DATASET ENTRIES:

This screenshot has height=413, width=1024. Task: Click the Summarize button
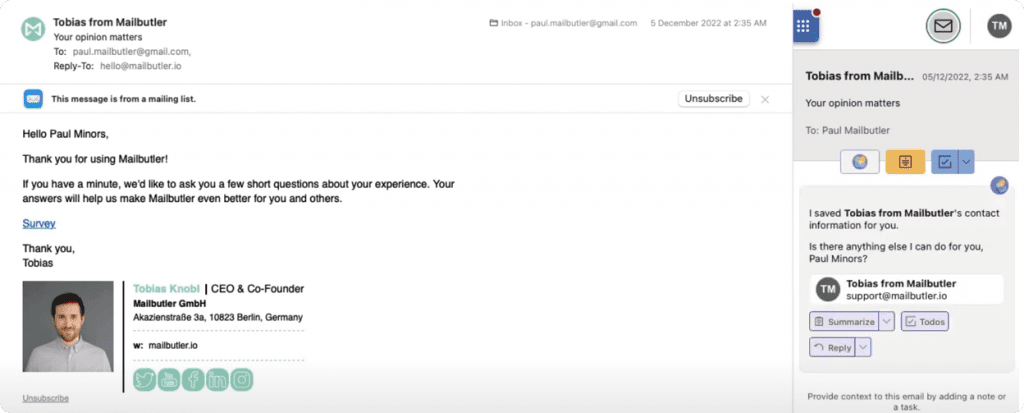pos(843,321)
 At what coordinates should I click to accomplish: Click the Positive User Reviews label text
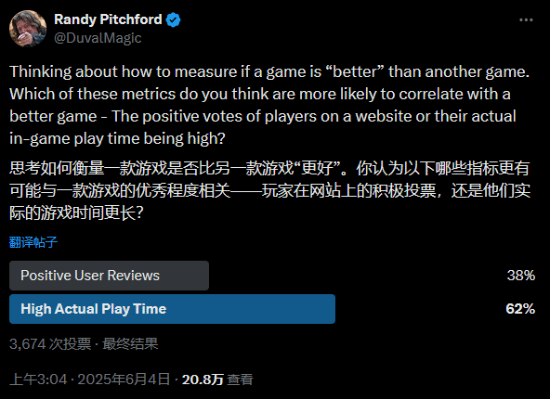click(x=90, y=276)
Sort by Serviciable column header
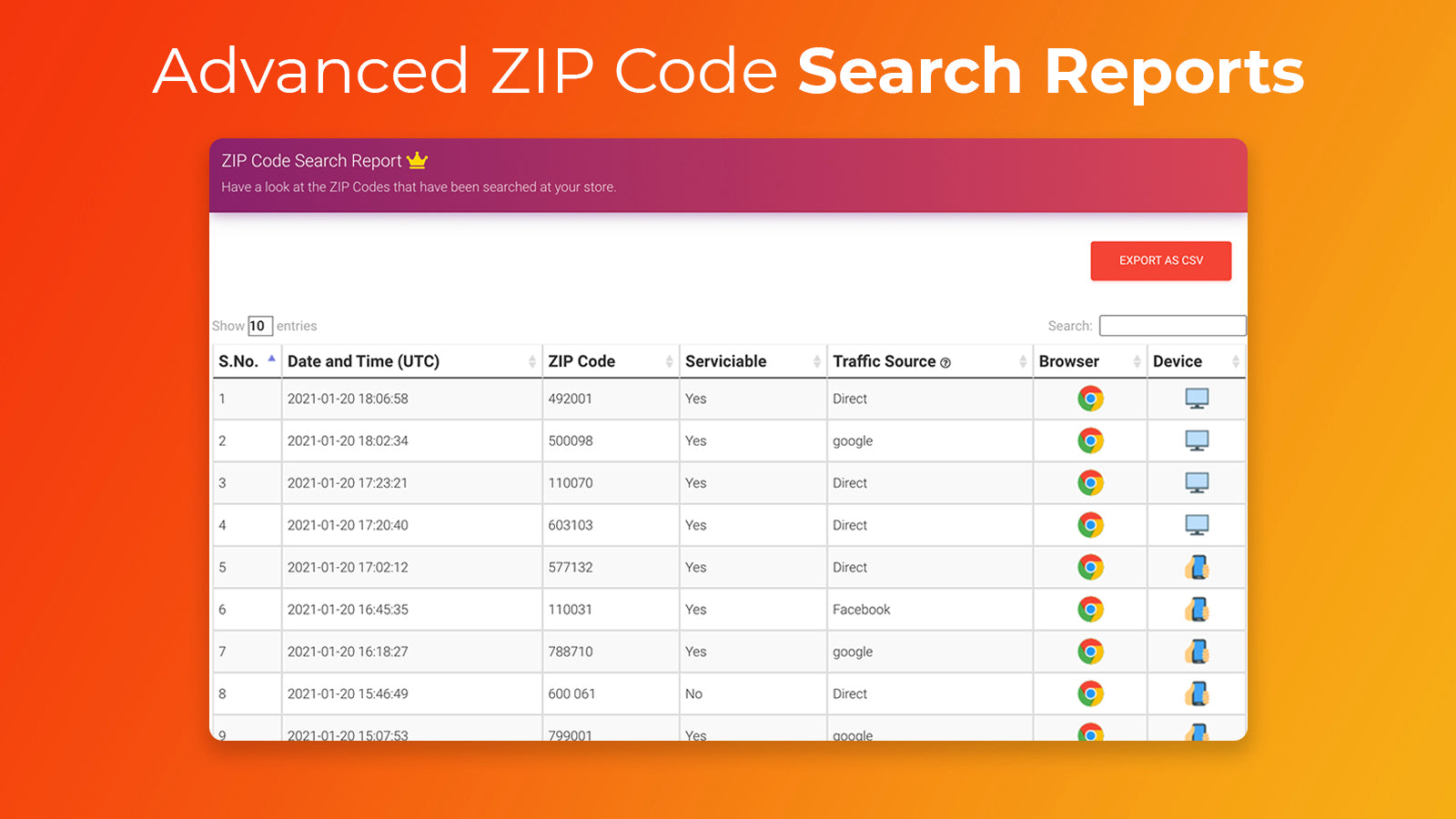This screenshot has height=819, width=1456. tap(726, 361)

EXERCISE GOAL: Every record gets retyped exactly; no picture goes into the copy.

YOUR RESPONSE:
This screenshot has height=413, width=1024. Task: Click the Summarize button
pos(843,321)
 At what coordinates should I click to accomplish: Click the Positive User Reviews label text
click(x=90, y=276)
Sort by Serviciable column header
This screenshot has height=819, width=1456. tap(726, 361)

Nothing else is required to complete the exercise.